What needs to be done: With pictures left out, output exactly the lines of the listing below from the line that has "Open the download link" to the line that has "The width and", both lines kept.

Extracted data:
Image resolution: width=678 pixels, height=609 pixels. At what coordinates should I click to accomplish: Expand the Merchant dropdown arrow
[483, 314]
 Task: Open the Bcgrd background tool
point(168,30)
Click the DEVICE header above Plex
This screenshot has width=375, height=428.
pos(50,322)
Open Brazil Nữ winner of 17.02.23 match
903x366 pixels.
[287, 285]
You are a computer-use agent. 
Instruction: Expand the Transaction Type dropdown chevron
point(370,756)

==

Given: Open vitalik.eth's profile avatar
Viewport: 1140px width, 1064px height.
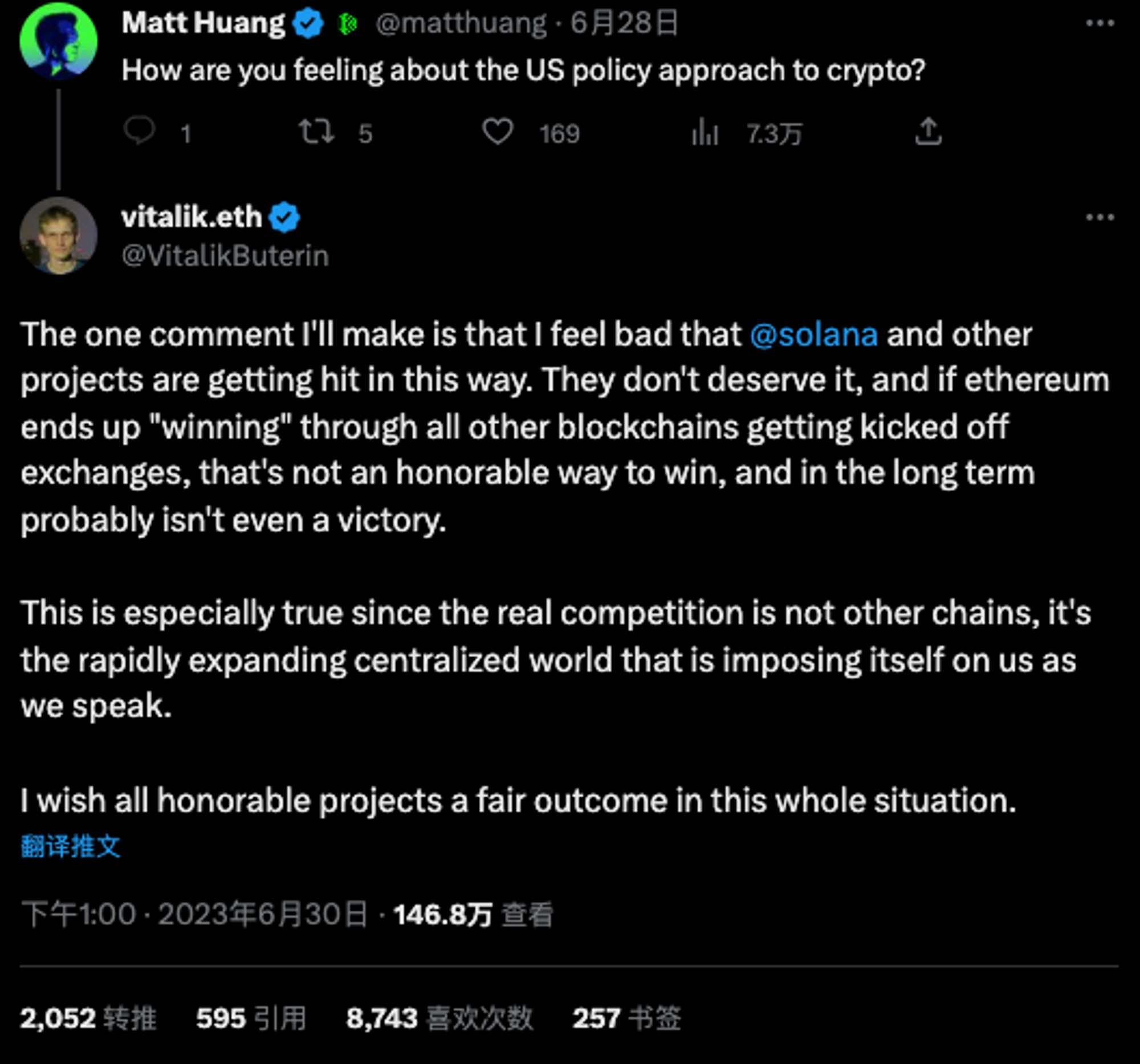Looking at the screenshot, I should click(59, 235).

...

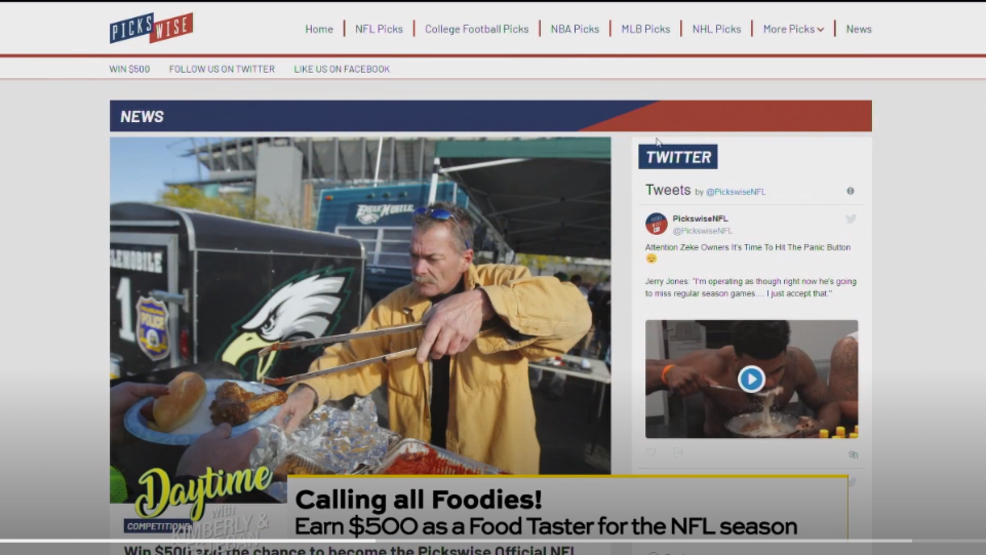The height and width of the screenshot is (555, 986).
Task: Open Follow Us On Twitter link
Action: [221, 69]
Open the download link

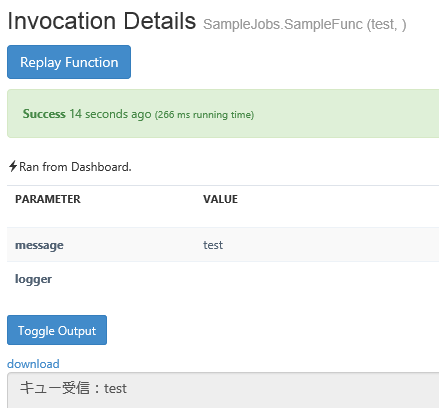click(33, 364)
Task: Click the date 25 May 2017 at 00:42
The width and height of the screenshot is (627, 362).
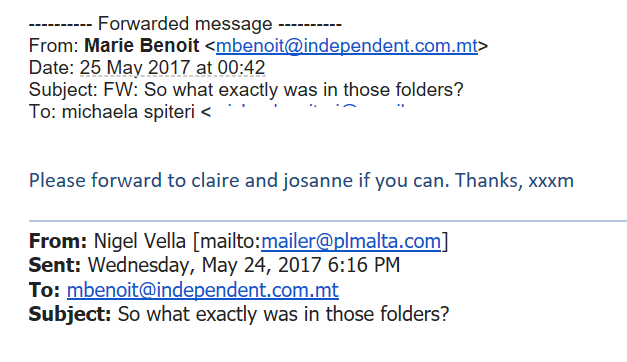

Response to the exercise:
Open the download link

click(33, 364)
Task: Click the date 25 May 2017 at 00:42
The width and height of the screenshot is (627, 362).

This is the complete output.